Con i suoi 600mila abitanti e una superficie di appena 13mila chilometri quadrati (meno del Veneto), il Montenegro non avrà certo un ruolo militare di prim’ordine all’interno dell’Alleanza; ma la sua posizione geografica e il suo percorso storico che lo vedono tradizionalmente vicino all’influenza russa (non fosse altro per la comune religione ortodossa, diffusa al 70% nel paese) ne fanno un attore geopolitico importante per la Nato. E infatti immediata si è scatenata la reazione del Cremlino, già ai ferri corti con la Turchia, che ha subito promesso «ritorsioni» per quello che considera il tradimento di un paese in cui i russi hanno investito milioni di euro e fanno vacanze in massa. Minacce lanciate proprio mentre a Bruxelles, nel quartier generale Nato, si festeggiava l’inizio del settimo processo di «ampliamento a Est» che potrebbe concludersi già «all'inizio» del 2017, come ha precisato il segretario generale dell'Alleanza, Jens Stoltemberg. Seguiranno poi le formali ratificazioni dei paesi membri e infine il Montenegro potrà vedere la propria bandiera sventolare a fianco a quelle di altri 28 stati.
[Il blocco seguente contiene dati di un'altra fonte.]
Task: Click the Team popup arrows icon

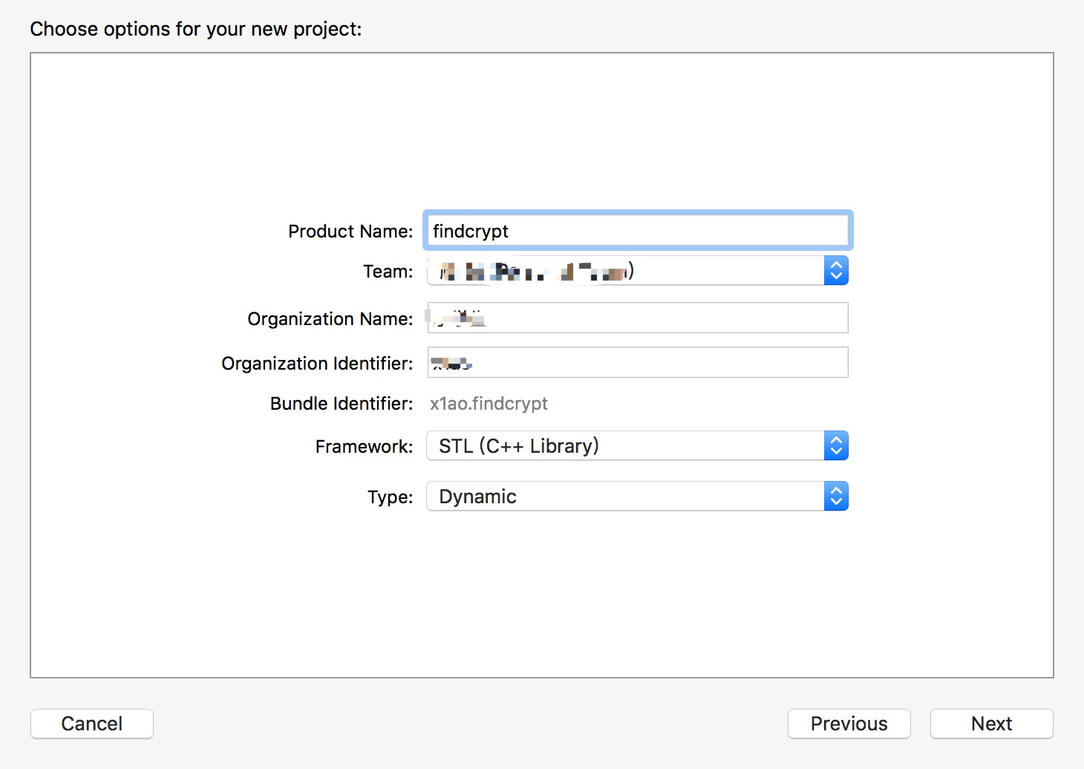Action: click(x=836, y=271)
La nuova espansione arriva sei anni dopo l’ultimo allargamento (quello che coinvolse Croazia e Albania) e il Montenegro sarà il 14.o paese dell’ex “blocco orientale” a unirsi alla Nato. Già in mattinata il portavoce di Putin, Dmitry Peskov, ha dichiarato che «la continua espansione della Nato verso Est non può che portare ad azioni di risposta da parte russa». Il presidente della Commissione Difesa del Senato russo Viktor Ozerov ha definito poi «impossibili» i «molti programmi che prima erano realizzati con la Russia, anche di cooperazione tecnico-militare». A gettare acqua sul fuoco è stato subito il segretario di Stato americano John Kerry, affermando che «la Nato è un'alleanza difensiva che esiste da 70 anni» e che «non costituisce una minaccia per nessuno».
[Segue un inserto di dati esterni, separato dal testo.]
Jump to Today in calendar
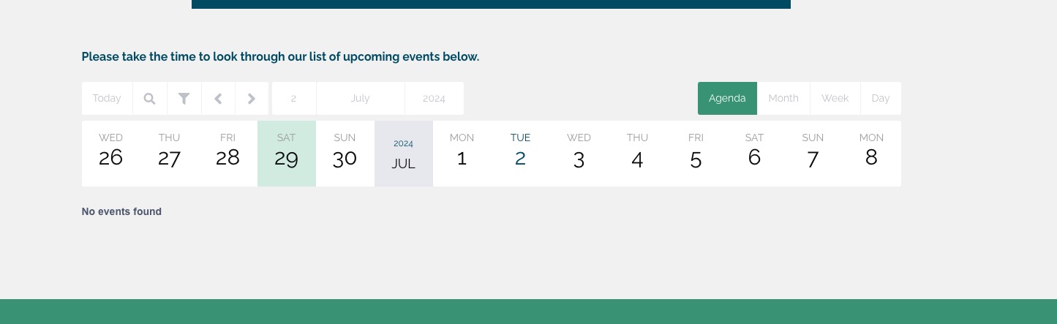 (107, 99)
«Non è un'organizzazione offensiva e non è focalizzata sulla Russia, né su nessun altro», ha concluso il capo della diplomazia Usa. Un messaggio di distensione è arrivato anche dal ministro degli Esteri italiano Paolo Gentiloni, che ha precisato come l’ingresso del Montenegro nella Nato non sia «una decisione contro qualcuno», ma un atto volto a «rafforzare la sicurezza sia nella zona dei Balcani che in quella dell'Adriatico» e che quindi «interessa direttamente il nostro Paese». Mosca comunque, tramite il suo ministro degli Esteri, Sergej Lavrov, ha assicurato di essere pronta a riprendere i contatti con la Nato nel Consiglio Nato-Russia, qualora Stoltenberg proponesse quest’iniziativa. In Montenegro, intanto, dove un recente sondaggio dava al 47% il fronte dei cittadini favorevoli alla Nato (e al 39% quello dei contrari), l’opposizione filo-serba ha già chiesto un referendum al riguardo.